Ship speed limit sought to protect endangered whales in Gulf

Author: The Associated Press
Published:
FILE – In this 2019 file photo provided by the National Park Service, scientists perform a necropsy on an endangered whale that stranded in the Florida Everglades National Park. Federal scientists reported recently that a tiny group of whales in the Gulf of Mexico are a new species rather than Bryde’s whales, as they were previously classified. Scientists say the best population count is 33, but there definitely are fewer than 100 of these whales, now called Rice’s whales. (National Park Service via AP)

A speed limit for ships in part of the Gulf of Mexico south of the Florida Panhandle is needed to protect the few remaining endangered whales there, environmental groups said Tuesday.

The groups asked the National Oceanic and Atmospheric Administration’s Fisheries Service to set a 10-knot (11.5 mph, 18.5 kph) speed limit in an area covering about 11,500 square miles (30,000 square kilometers) off Florida and Alabama.

Shipping interests did not immediately answer requests for comment on the petition, which also asks NOAA Fisheries to make all shipping detour around the whales’ core habitat at night.

The federal agency doesn’t comment on pending litigation, spokeswoman Allison Garrett said.

“One of the rarest, most endangered whales on the planet is in our backyard, and we have a responsibility to save it,” said Michael Jasny, director of the Marine Mammal Protection Project at the Natural Resources Defense Council, one of the groups.

There are fewer than 100 of the slender filter feeders, which were classified in January as a new species. Several other kinds of whales can be found in the Gulf, but Rice’s whales are the only baleen whales living there year-round.

Ships’ speeds range from 13 to 25 knots (15-29 mph, 24-46 kph), according to an article on the Marine Insight website.

The Coast Guard’s navigation rules describe what must be considered in deciding a safe speed but those rules don’t include speed limits.

Ships should avoid the whales’ core habitat at night because Rice’s whales may spend much of that time near the surface, the petition said.

One tagged whale stayed within 15 meters (nearly 50 feet) of the surface at night, diving deep during the day, according to the report in January.

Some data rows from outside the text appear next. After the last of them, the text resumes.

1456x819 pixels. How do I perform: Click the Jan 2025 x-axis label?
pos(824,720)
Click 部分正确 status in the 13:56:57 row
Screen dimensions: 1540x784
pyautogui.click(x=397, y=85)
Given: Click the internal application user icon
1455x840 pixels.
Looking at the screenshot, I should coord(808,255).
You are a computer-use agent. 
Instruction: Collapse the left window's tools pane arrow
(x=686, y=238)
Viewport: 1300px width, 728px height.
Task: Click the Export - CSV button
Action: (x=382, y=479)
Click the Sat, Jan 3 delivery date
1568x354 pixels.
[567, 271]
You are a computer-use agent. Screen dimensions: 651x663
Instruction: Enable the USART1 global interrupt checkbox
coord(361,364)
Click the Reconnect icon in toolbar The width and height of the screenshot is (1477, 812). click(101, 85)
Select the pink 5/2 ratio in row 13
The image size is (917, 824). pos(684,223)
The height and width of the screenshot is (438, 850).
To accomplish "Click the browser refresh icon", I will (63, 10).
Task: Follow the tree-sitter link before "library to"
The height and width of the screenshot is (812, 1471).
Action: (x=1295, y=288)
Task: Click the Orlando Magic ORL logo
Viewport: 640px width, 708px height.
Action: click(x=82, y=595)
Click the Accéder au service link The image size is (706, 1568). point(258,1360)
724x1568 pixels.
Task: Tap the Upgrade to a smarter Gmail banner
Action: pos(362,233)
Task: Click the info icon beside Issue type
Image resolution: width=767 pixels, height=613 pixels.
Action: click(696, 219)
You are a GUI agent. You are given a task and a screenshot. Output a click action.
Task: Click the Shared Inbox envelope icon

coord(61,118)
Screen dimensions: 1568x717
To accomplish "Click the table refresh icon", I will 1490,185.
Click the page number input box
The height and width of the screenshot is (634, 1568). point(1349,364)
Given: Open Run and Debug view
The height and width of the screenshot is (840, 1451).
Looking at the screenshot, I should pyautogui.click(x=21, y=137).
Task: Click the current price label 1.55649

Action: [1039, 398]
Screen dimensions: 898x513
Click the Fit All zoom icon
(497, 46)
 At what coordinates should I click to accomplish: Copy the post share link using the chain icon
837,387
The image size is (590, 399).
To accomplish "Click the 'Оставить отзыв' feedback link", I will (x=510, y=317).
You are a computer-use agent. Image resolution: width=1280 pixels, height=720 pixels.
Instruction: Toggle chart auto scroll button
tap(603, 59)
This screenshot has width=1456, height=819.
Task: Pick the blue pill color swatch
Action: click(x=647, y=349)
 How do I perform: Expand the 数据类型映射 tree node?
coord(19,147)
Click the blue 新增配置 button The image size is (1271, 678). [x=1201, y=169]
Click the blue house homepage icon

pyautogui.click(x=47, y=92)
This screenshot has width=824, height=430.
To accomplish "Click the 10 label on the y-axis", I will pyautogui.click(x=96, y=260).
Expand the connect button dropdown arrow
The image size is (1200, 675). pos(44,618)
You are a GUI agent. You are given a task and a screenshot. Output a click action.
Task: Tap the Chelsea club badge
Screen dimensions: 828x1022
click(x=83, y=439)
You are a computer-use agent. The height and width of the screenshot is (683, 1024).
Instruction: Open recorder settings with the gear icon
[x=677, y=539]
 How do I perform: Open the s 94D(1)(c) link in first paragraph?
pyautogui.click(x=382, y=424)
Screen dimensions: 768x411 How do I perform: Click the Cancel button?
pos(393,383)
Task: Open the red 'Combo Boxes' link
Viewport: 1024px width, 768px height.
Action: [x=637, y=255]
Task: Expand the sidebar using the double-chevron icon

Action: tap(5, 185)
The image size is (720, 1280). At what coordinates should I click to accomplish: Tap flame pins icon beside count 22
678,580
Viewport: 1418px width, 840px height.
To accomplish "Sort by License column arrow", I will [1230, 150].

That is “within the draft depths of most commercial vessels. Such behavior significantly raises the risk of vessel strikes,” the petition said.

The groups also want all ships to keep an eye on the water in the proposed speed zone and to stay at least 550 yards (500 meters) from any whales they spot.

In addition to nearly 9,100 square miles of core habitat, the groups want the rules to apply in a 10-kilometer (6.2-mile) buffer zone around that habitat.

That totals about 30,000 square kilometers, less than 5% of the northern Gulf of Mexico and about 12.5% of the waters off of Florida, Jasny said.

NOAA Fisheries ordered similar measures last year for oil and gas industry vessels in the whales’ core habitat but hasn’t done so for any other sort of vessel, the groups’ news release said.

Healthy Gulf, the Center For Biological Diversity, Defenders Of Wildlife, Earthjustice, and the New England Aquarium joined the petition.